== Vorgegebener Textauszug ==
Vom Irak aus betrachtet ein ganz und gar trügerisches Bild: Nicht irgendeine neue Verwaltung, sondern Unsicherheit herrscht im größten Teil des Landes. In der Hauptstadt gehen die Plünderungen weiter, zum Beispiel im Informationsministerium, nur 200 Meter vom amerikanischen Hauptquartier entfernt. Die tausende Polizisten, die wieder Dienst tun, sind an Tagen wie diesem nahezu unsichtbar, während in Gesprächen eine beunruhigende Geschichte nach der anderen kolportiert wird: Sie handeln von Mord auf offener Straße, Vergewaltigung oder Kindesentführung. Die Lebenshaltungskosten steigen, und die Löhne werden nicht einmal teilweise ausgezahlt. Auch die Lebensmittelvorräte, die die Menschen sich noch vor dem Krieg angelegt hatten, gehen in einigen Stadtvierteln allmählich zur Neige. Das Benzin wird knapp, ebenso das Gas zum Kochen.
===
== Vorgegebene Zeilen ==
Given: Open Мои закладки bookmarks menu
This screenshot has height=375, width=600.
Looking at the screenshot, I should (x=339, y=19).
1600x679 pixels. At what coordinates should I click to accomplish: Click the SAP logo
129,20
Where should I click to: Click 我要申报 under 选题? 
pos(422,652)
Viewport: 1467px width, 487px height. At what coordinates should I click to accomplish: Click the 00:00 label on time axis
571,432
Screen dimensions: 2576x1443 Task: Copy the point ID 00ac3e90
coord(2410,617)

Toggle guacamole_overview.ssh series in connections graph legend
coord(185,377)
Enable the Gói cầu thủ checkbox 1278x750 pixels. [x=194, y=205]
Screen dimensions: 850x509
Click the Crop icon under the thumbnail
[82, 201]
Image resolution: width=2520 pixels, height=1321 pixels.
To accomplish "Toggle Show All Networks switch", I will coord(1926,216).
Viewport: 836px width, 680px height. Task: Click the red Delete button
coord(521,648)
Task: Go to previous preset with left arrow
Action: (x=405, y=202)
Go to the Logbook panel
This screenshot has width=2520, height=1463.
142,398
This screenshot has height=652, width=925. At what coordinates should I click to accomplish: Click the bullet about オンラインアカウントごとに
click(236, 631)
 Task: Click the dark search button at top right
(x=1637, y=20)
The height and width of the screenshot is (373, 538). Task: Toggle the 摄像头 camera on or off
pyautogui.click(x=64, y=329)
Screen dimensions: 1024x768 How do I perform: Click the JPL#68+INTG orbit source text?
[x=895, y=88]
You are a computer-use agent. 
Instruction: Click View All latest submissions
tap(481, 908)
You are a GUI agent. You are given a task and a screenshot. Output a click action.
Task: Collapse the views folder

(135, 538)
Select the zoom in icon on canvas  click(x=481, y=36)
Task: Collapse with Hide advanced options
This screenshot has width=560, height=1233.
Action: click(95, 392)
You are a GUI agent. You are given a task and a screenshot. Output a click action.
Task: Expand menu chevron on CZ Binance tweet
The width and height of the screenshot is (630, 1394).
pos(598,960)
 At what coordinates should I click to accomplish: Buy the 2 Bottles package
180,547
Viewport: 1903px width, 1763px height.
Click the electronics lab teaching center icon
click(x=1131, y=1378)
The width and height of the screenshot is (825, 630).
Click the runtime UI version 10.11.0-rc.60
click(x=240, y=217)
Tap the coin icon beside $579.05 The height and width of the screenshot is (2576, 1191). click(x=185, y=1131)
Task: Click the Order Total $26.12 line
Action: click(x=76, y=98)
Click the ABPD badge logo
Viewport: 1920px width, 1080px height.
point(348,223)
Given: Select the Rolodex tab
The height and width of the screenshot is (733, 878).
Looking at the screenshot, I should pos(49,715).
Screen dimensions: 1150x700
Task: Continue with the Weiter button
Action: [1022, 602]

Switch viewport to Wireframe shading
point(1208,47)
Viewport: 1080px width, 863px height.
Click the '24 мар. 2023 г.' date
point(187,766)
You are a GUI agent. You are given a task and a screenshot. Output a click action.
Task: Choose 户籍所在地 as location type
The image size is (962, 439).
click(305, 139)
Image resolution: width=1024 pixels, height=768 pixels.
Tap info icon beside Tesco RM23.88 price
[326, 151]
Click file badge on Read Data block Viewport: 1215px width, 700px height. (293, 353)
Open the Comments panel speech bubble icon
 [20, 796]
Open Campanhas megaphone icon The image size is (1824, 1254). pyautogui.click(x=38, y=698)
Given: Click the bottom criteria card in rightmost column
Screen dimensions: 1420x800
===
- _Aufgabe A_:
Prüfe, ob die folgenden Aussagen mit dem Textauszug über die Lage im Irak übereinstimmen. Antworte jeweils mit Ja oder Nein und zitiere die entscheidenden Worte des Textauszugs wörtlich.
(i) Im Informationsministerium wird nur 200 Meter vom amerikanischen Hauptquartier entfernt geplündert.
(ii) Die Löhne werden zumindest teilweise ausgezahlt.
(iii) Benzin steht ausreichend zur Verfügung.
- _Aufgabe B_:
Skaliere in den vorgegebenen Zeilen zwischen der Zeile mit „Open Campanhas megaphone“ und dem Ende der Zeilen, beide Enden eingeschlossen, jede Klickkoordinate in den Antworten mit dem Faktor 1,4 und runde auf ganze Zahlen, wobei halbe Werte aufgerundet werden. Gib nur diese Zeilen vollständig wieder, die Anweisungen eingeschlossen.
Der Textauszug und die Zeilen sind voneinander unabhängiges Material.

- _Musterlösung A_:
(i) Ja: „In der Hauptstadt gehen die Plünderungen weiter, zum Beispiel im Informationsministerium, nur 200 Meter vom amerikanischen Hauptquartier entfernt.“
(ii) Nein: „die Löhne werden nicht einmal teilweise ausgezahlt“
(iii) Nein: „Das Benzin wird knapp“

- _Musterlösung B_:
Open Campanhas megaphone icon The image size is (1824, 1254). pyautogui.click(x=53, y=977)
Given: Click the bottom criteria card in rightmost column
Screen dimensions: 1420x800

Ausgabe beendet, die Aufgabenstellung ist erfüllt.